Personal information
- Born: Winifred Clare Griffin 17 November 1932 Kawakawa, New Zealand
- Died: 11 December 2018 (aged 86) Hibiscus Coast, New Zealand
- Spouse: Kerry Ashby
- Relative: Murray Ashby (brother-in-law)

Sport
- Country: New Zealand
- Sport: Swimming

Achievements and titles
- National finals: 220 yards freestyle champion (1951, 1953, 1955, 1957) 440 yards freestyle champion (1951, 1953, 1954, 1955, 1957)

Medal record
Representing New Zealand
Women's swimming
British Empire Games
| Silver medal – second place | 1950 Auckland | 4 x 110 yd freestyle |

= Winifred Griffin =

New Zealand swimmer

Winifred Clare "Winkie" Ashby (née Griffin, 17 November 1932 – 11 December 2018) was a New Zealand freestyle swimmer.
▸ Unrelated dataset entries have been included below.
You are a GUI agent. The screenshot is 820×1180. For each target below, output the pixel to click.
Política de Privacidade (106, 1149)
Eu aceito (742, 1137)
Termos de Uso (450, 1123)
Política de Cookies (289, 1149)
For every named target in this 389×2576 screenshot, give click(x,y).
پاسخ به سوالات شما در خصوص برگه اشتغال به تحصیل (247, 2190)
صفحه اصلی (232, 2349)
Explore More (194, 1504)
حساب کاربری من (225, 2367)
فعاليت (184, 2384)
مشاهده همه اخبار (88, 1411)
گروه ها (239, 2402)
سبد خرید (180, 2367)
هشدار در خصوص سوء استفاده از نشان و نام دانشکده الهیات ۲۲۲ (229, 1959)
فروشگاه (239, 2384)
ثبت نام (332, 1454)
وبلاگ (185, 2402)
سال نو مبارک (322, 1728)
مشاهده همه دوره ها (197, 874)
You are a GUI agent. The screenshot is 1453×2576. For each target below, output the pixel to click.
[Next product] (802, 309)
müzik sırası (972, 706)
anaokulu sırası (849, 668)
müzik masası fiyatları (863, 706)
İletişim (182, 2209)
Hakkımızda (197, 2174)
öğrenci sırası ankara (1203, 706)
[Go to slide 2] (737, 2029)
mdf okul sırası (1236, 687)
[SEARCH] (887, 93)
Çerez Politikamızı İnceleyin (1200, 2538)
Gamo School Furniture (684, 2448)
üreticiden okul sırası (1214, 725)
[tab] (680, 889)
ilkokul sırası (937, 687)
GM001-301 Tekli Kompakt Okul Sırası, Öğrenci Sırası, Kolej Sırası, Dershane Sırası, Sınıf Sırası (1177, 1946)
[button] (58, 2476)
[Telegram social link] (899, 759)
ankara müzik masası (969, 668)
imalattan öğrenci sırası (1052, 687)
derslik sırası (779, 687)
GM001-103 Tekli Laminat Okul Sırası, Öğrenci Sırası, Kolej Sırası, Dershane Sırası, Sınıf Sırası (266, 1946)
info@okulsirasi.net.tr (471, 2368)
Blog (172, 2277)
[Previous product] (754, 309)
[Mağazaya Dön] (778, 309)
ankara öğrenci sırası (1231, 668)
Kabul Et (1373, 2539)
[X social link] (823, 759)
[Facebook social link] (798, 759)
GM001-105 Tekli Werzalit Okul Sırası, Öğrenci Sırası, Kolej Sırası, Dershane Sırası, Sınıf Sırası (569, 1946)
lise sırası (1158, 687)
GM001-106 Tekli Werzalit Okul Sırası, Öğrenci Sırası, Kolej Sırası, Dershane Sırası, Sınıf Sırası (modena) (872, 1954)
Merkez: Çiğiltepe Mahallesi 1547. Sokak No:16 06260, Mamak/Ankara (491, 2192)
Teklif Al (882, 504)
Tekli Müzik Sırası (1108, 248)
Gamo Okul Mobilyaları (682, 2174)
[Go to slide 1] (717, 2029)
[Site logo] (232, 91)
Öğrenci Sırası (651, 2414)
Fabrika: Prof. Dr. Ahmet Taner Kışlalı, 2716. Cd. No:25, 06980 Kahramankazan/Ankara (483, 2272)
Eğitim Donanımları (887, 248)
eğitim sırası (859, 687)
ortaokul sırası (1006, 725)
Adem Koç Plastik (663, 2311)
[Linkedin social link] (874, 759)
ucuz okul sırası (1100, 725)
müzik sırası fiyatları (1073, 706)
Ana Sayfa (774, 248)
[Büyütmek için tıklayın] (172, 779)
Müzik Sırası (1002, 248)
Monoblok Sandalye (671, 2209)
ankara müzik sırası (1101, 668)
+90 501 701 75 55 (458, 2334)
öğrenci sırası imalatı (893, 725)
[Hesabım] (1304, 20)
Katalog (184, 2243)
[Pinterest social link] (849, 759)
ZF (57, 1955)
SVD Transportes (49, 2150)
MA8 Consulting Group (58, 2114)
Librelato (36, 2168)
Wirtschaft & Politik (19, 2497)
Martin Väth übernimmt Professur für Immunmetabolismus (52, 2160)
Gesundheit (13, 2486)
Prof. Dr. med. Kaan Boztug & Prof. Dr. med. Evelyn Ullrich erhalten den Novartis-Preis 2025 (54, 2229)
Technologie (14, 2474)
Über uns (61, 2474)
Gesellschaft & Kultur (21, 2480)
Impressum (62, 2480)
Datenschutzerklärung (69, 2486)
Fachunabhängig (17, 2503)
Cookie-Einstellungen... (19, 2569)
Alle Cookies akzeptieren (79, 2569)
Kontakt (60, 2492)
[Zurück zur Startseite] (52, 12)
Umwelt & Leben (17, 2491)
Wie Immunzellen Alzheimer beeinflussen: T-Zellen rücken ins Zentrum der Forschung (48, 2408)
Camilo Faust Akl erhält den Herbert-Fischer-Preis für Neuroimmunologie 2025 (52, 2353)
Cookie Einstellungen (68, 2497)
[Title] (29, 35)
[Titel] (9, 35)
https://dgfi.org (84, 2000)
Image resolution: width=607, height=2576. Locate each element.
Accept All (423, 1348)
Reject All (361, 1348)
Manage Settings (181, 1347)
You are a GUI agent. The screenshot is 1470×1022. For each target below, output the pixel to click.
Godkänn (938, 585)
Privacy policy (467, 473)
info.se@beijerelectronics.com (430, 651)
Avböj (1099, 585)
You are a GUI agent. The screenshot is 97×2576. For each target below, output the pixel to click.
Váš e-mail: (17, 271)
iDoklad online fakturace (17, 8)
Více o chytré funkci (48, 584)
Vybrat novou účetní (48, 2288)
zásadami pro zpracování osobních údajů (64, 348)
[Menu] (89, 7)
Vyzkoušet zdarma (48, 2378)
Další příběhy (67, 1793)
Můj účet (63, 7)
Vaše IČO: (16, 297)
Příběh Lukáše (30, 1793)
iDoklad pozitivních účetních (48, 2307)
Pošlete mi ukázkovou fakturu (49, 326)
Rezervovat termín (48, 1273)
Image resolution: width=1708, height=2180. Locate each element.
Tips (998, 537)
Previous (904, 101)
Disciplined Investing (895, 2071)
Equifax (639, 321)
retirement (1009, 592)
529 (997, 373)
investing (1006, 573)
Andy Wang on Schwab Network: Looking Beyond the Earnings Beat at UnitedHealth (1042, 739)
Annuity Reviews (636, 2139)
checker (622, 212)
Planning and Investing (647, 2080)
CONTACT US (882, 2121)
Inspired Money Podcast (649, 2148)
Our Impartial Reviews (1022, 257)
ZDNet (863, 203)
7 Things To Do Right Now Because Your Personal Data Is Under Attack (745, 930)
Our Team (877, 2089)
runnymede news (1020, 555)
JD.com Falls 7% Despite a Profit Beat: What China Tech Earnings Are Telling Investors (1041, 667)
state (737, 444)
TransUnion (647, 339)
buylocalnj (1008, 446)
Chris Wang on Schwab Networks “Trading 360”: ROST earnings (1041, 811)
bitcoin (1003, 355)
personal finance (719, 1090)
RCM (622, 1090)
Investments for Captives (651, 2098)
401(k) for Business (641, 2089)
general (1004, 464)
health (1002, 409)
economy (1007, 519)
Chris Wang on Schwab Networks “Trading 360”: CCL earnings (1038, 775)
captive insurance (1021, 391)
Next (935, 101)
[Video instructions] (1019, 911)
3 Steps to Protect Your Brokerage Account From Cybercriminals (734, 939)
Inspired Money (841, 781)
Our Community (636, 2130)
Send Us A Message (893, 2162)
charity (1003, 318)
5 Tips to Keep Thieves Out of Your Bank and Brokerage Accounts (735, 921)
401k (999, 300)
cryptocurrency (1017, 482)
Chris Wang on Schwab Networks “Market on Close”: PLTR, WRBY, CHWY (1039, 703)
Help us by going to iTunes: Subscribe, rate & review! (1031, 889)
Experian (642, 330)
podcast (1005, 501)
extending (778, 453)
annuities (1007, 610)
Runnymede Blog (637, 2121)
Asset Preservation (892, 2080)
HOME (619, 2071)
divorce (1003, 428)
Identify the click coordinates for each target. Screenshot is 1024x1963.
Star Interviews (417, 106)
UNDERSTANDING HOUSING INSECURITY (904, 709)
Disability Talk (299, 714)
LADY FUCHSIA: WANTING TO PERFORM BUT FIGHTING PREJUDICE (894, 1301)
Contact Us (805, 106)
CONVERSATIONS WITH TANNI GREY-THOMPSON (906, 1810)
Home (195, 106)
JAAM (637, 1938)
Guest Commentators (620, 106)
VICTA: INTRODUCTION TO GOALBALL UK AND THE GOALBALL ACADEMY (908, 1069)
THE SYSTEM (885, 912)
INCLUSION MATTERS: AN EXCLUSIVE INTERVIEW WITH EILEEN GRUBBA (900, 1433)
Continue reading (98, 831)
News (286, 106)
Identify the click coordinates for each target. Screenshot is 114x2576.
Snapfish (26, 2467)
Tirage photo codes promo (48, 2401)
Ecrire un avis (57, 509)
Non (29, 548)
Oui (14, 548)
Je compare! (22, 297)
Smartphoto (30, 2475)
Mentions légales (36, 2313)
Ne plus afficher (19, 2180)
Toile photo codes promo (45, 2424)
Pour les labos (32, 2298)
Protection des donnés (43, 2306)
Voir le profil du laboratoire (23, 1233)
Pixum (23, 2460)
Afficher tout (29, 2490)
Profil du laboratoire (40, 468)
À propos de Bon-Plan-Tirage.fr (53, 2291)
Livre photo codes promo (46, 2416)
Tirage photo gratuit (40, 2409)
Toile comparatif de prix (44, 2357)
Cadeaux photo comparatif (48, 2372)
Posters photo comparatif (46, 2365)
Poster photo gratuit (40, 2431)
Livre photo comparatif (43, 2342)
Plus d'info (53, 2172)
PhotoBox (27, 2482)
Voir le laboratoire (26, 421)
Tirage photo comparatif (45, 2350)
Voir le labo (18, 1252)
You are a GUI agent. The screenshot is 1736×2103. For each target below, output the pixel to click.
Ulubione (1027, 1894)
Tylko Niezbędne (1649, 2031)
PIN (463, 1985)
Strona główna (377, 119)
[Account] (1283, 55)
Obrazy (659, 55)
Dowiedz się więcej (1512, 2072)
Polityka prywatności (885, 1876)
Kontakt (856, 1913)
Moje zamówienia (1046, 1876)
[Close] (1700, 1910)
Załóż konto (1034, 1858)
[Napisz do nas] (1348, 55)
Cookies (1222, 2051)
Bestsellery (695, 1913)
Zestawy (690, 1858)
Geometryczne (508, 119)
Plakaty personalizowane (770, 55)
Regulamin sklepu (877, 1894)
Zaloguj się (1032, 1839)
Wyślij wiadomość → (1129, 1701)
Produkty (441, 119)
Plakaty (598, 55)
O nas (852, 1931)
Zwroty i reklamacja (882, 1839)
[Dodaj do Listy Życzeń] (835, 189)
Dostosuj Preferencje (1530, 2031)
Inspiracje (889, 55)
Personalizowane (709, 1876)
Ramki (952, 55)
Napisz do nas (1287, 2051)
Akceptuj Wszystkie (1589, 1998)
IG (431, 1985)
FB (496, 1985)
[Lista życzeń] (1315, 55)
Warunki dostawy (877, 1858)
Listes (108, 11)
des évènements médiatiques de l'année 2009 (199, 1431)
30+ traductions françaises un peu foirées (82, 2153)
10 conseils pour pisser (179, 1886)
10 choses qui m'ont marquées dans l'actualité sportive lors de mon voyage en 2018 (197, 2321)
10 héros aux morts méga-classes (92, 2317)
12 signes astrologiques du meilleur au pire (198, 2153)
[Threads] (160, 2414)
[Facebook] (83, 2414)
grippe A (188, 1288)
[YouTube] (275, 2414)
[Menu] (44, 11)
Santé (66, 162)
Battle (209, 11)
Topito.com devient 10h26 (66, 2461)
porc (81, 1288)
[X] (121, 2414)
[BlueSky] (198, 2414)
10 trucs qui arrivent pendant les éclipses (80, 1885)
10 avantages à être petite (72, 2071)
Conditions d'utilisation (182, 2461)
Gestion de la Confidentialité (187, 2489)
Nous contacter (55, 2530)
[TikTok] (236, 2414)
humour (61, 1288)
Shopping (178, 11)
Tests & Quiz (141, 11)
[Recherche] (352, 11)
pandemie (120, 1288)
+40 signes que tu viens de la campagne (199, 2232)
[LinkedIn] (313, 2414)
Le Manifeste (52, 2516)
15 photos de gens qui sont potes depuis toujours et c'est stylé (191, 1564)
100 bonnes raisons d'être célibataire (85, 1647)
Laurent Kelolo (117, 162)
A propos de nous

At the 1950 British Empire Games she won the silver medal as part of the 4 x 110 yards freestyle relay. She was also a member of the New Zealand 3 x 100 yards medley relay team that was disqualified. Individually she placed fourth in the 440 yards freestyle and sixth in the 110 yards freestyle. She also competed in the 440 and 110 yards freestyle at the 1954 British Empire and Commonwealth Games.

Her only Olympic Games appearance was in 1956 at Melbourne where she swam 100 m and 400 m freestyle, and was eliminated in the heats.

Griffin won nine New Zealand national swimming titles: the 220 yards freestyle in 1951, 1953, 1955 and 1957; and the 440 yards freestyle in 1951, 1953, 1954, 1955, and 1957.

She was married to rower Kerry Ashby, who died in 2015. Winifred Ashby died of cancer on the Hibiscus Coast, north of Auckland, on 11 December 2018.